The Shale Revolution Isn’t Ending. The Shale Challenges Aren’t Either.
By Richard Murphy, Product Manager
Although oil prices have risen back to the $48 to $50 per barrel range, they remain far below the levels that kicked off large-scale shale oil production in the United States just a few years ago. Still, the latest data make it clear that shale is completely remaking the oil industry, even without crude prices approaching or surpassing $100.
The Energy Information Administration’s latest numbers put July shale oil production at 5.47 million Bbls of oil per day, and August is expected to be higher than that, at 6.03 million BOPD. This level of production is astonishing when considering that, from 1999 through 2011, total U.S. oil production rates were between roughly 5 million and 5.8 million BOPD. In other words, shale oil production in the United States, on its own, is at a level greater than the nation’s entire production as recently as 2011.
What this indicates is that shale oil is here to stay and is not a temporary experiment, even with oil in the $40 to $50 range. Notably, many shale oil wells being drilled now are profitable at prices less than $40 per Bbl, helped considerably by improvements in drilling technology. Further technological advances are likely to bring costs down further.
The tremendous growth of shale, coupled with the recent changes to federal law allowing exports of domestic crude, have made the U.S. a major oil exporter. Exports hit 1 million BOPD in February and could climb to 2 million BOPD in the next year or two. If so, the U.S. would be on par with Kuwait and Nigeria as an oil exporter.

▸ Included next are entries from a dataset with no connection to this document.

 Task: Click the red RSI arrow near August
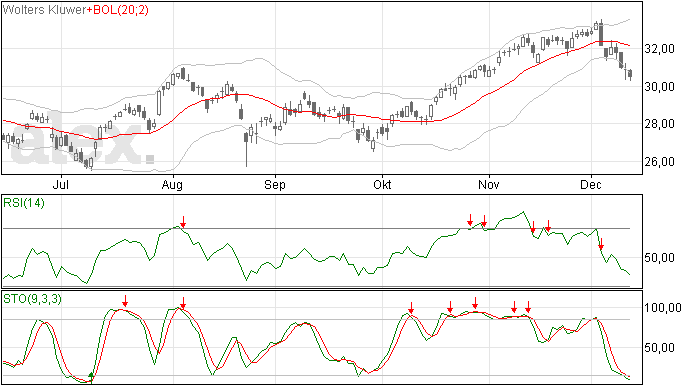[184, 222]
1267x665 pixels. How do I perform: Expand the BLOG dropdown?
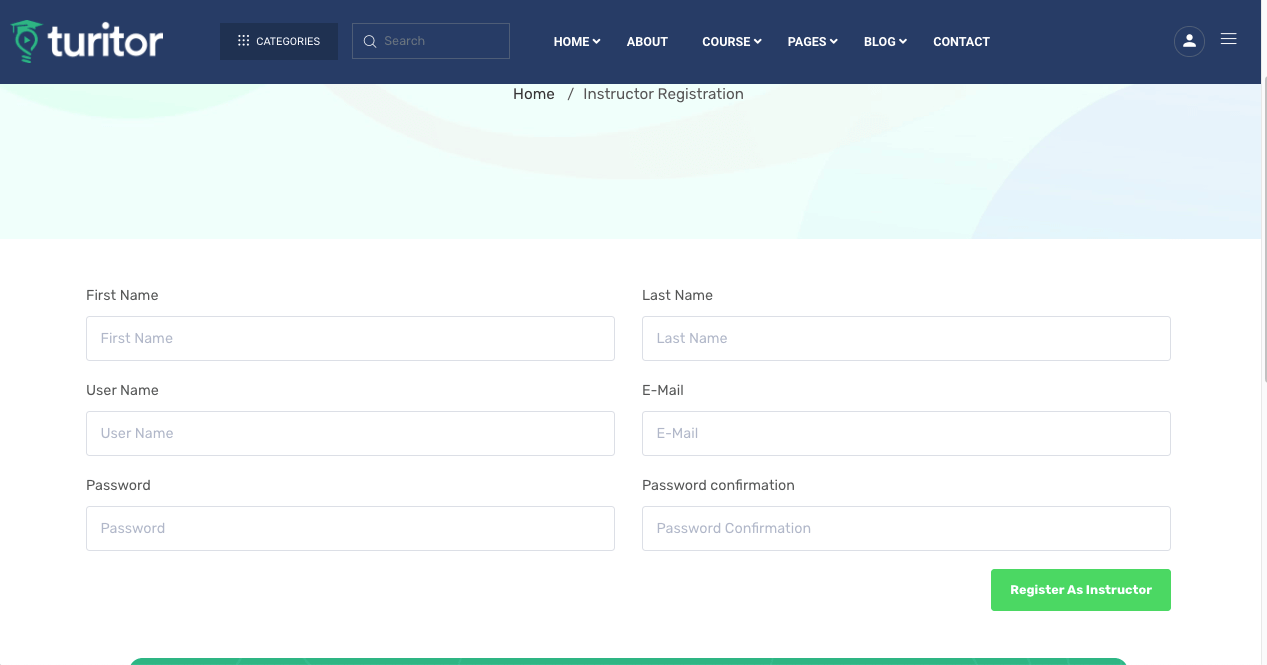coord(884,42)
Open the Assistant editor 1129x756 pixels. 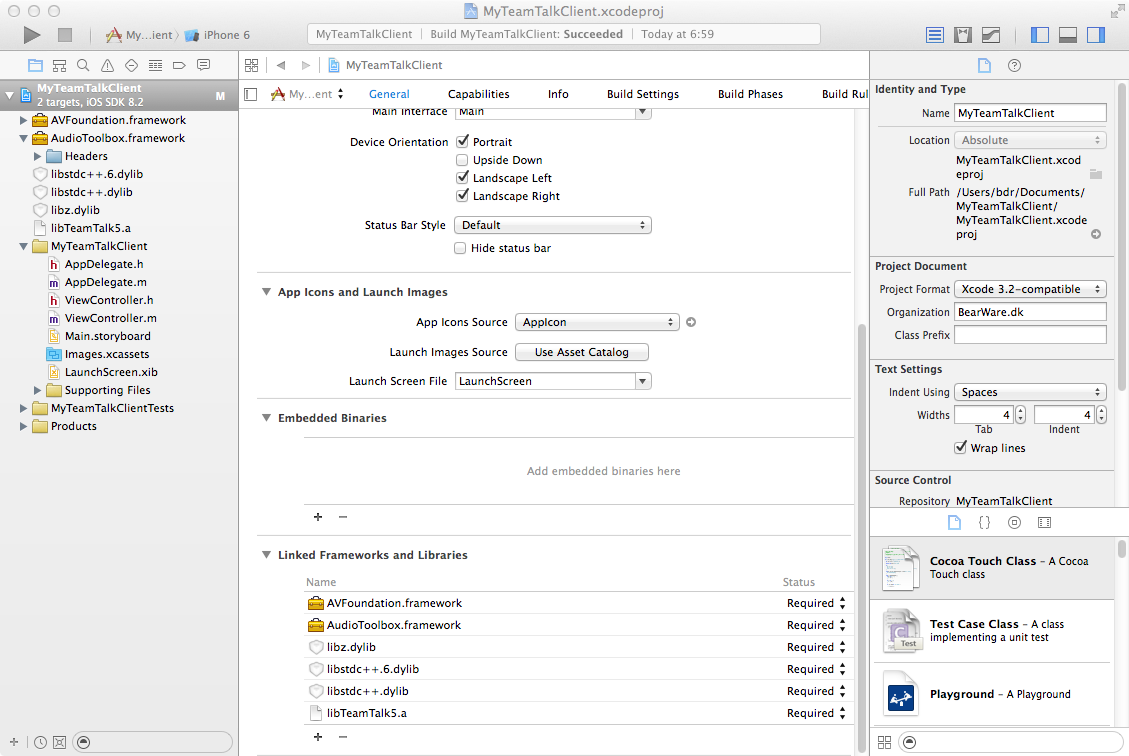pos(963,35)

Additionally, these developments potentially make the U.S. a major swing producer, a role held by Saudi Arabia for the last few decades. In fact, we’ve already seen what can happen in this regard: Due to the embargo a few Middle Eastern nations are enforcing against Qatar, the U.S. recently filled this position for the United Arab Emirates, which purchased a tanker with 2 million Bbls of Texas condensate.
More than likely, oil prices will have to drop to $35 per Bbl, or lower, and then stay there before shale wells would see major abandonment. Of course, if that type of price drop were to happen, the entire industry, and not only shale oil, would be in trouble.
Rapid Industry Change
The extraordinary increase in shale production has caught many companies off guard because it’s happened so quickly – the industry is significantly different than it was as recently as 2010. Often, systems built for the pre-shale days are struggling to keep up with changes brought about by the new shale output. Why? The reason is that shale oil has a unique set of needs, including:
– Thousands of truck and rail logistics movements can be required for even a moderately sized company. Managing these movements can be exceedingly difficult due to the fact that shale oil often is produced in areas that lack pipeline and storage infrastructure.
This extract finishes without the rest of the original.